Dataset content
******************************
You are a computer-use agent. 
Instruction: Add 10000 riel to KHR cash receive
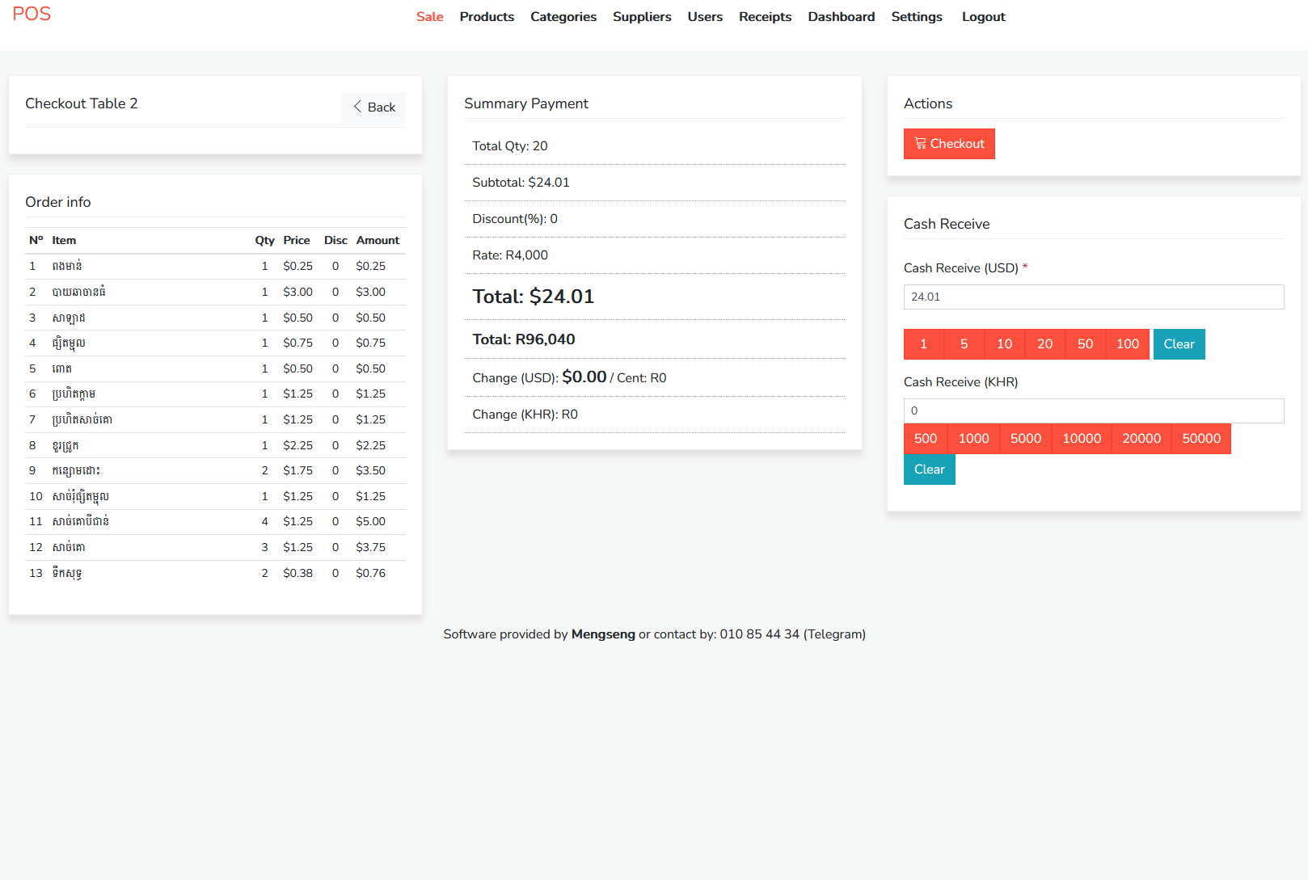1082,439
******************************
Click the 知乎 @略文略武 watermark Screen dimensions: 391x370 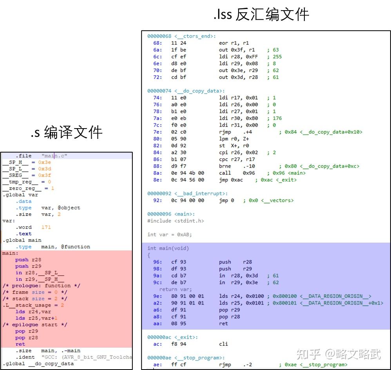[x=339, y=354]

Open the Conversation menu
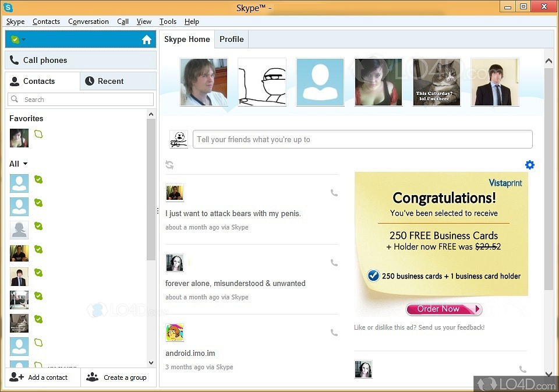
******************************
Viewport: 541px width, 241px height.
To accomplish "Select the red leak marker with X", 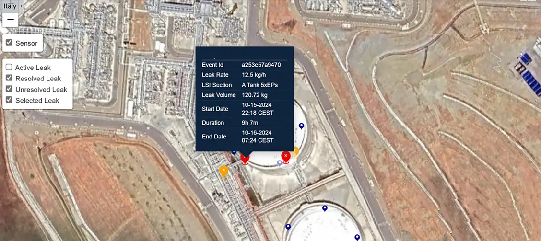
******************************
Prompt
When you reach the line holding "Viewport: 541px width, 241px height." in the listing above, begin retyping exactly, and stop once the line holding "the red leak" is done; pictures stay out.

Response to this task
Viewport: 541px width, 241px height.
To accomplish "Select the red leak marker with X", 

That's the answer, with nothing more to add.